"""

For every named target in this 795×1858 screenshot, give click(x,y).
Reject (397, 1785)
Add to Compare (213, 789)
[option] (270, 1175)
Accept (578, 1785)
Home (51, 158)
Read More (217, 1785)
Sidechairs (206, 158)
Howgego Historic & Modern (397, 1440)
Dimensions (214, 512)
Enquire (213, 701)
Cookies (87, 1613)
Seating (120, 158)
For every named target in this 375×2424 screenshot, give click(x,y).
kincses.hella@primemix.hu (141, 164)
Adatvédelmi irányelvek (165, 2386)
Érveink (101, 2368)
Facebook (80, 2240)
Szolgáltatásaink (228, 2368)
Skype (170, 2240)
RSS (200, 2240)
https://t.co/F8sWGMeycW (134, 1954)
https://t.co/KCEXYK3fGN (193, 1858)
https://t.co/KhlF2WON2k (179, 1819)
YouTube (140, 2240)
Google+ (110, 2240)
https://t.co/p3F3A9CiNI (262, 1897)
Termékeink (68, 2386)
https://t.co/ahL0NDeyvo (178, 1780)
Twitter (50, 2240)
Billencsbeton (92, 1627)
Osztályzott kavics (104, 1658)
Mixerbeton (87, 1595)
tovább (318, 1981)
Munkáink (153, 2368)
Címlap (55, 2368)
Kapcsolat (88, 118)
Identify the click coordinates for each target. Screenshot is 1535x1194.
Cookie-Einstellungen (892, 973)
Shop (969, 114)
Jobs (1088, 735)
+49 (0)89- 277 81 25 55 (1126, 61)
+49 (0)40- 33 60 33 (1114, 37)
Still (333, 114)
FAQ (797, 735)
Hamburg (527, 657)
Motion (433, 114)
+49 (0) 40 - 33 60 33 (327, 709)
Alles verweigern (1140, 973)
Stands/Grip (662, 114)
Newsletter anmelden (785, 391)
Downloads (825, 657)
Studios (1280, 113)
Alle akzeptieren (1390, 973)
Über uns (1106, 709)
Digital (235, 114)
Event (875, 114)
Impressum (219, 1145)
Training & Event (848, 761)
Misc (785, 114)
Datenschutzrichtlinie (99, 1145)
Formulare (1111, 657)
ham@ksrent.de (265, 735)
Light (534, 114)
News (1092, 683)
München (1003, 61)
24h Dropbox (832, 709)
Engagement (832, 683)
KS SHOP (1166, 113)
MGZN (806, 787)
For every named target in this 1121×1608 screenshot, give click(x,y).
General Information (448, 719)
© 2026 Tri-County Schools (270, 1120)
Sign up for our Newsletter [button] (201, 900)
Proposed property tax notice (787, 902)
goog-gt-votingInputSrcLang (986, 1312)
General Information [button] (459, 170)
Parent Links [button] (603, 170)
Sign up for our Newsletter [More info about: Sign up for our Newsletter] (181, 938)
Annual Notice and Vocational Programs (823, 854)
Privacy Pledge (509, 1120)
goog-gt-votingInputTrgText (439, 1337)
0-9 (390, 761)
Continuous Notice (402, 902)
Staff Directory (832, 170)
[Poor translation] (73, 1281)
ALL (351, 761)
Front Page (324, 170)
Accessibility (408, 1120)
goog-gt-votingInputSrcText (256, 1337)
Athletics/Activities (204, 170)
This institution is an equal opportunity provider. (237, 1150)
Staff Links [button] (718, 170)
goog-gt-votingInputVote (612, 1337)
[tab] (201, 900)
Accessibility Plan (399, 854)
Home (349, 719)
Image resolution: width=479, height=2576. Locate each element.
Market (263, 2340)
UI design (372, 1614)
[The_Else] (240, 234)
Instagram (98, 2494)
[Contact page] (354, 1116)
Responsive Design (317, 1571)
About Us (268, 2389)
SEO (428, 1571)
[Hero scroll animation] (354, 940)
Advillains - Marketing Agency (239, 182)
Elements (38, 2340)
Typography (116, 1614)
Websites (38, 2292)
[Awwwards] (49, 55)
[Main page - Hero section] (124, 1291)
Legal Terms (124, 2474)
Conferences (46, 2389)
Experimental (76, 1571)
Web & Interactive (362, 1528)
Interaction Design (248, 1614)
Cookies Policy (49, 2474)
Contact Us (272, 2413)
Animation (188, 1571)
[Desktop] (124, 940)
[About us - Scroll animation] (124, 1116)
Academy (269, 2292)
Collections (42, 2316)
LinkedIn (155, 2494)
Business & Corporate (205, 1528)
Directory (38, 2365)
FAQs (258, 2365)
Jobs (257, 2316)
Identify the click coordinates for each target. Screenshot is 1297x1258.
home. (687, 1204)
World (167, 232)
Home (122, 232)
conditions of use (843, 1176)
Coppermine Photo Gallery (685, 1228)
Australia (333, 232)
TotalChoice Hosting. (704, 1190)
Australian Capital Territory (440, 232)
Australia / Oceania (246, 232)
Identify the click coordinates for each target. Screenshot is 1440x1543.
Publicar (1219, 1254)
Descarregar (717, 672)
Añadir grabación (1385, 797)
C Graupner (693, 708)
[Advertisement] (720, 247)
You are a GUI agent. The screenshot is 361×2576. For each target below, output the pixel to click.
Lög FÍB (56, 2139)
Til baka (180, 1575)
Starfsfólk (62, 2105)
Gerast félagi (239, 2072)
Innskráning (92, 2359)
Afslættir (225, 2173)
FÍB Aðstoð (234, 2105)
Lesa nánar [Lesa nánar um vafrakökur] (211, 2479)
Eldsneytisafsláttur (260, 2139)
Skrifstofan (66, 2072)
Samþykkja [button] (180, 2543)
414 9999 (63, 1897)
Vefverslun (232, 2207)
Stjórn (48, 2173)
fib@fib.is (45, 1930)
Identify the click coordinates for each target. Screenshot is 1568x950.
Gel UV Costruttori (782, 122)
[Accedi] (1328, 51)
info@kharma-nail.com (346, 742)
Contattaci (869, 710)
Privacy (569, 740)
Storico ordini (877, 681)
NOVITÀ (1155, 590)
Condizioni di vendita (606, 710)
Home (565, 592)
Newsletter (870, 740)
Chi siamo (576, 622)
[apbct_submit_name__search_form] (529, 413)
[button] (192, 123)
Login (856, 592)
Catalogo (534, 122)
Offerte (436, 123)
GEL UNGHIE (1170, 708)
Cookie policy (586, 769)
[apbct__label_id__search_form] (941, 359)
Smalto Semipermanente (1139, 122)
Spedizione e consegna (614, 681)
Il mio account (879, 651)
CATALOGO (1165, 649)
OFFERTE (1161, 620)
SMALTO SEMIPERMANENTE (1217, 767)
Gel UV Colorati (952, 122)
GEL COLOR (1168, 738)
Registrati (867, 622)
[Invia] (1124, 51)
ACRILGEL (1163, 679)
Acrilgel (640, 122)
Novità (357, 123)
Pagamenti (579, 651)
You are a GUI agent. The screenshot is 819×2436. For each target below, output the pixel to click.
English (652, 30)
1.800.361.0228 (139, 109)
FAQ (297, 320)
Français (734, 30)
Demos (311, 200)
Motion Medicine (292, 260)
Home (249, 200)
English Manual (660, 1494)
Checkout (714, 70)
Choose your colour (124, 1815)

"""

§ **WHAT TO WORK ON**: Render everything from the line containing "Il mio account (879, 651)" down to the line containing "Pagamenti (579, 651)", both included, as a Markdown table with the columns Row and Entry. Number each line and leave out any blank lines.

§ **SOLUTION**:
| Row | Entry |
|---|---|
| 1 | Il mio account (879, 651) |
| 2 | CATALOGO (1165, 649) |
| 3 | OFFERTE (1161, 620) |
| 4 | SMALTO SEMIPERMANENTE (1217, 767) |
| 5 | Gel UV Colorati (952, 122) |
| 6 | GEL COLOR (1168, 738) |
| 7 | Registrati (867, 622) |
| 8 | [Invia] (1124, 51) |
| 9 | ACRILGEL (1163, 679) |
| 10 | Acrilgel (640, 122) |
| 11 | Novità (357, 123) |
| 12 | Pagamenti (579, 651) |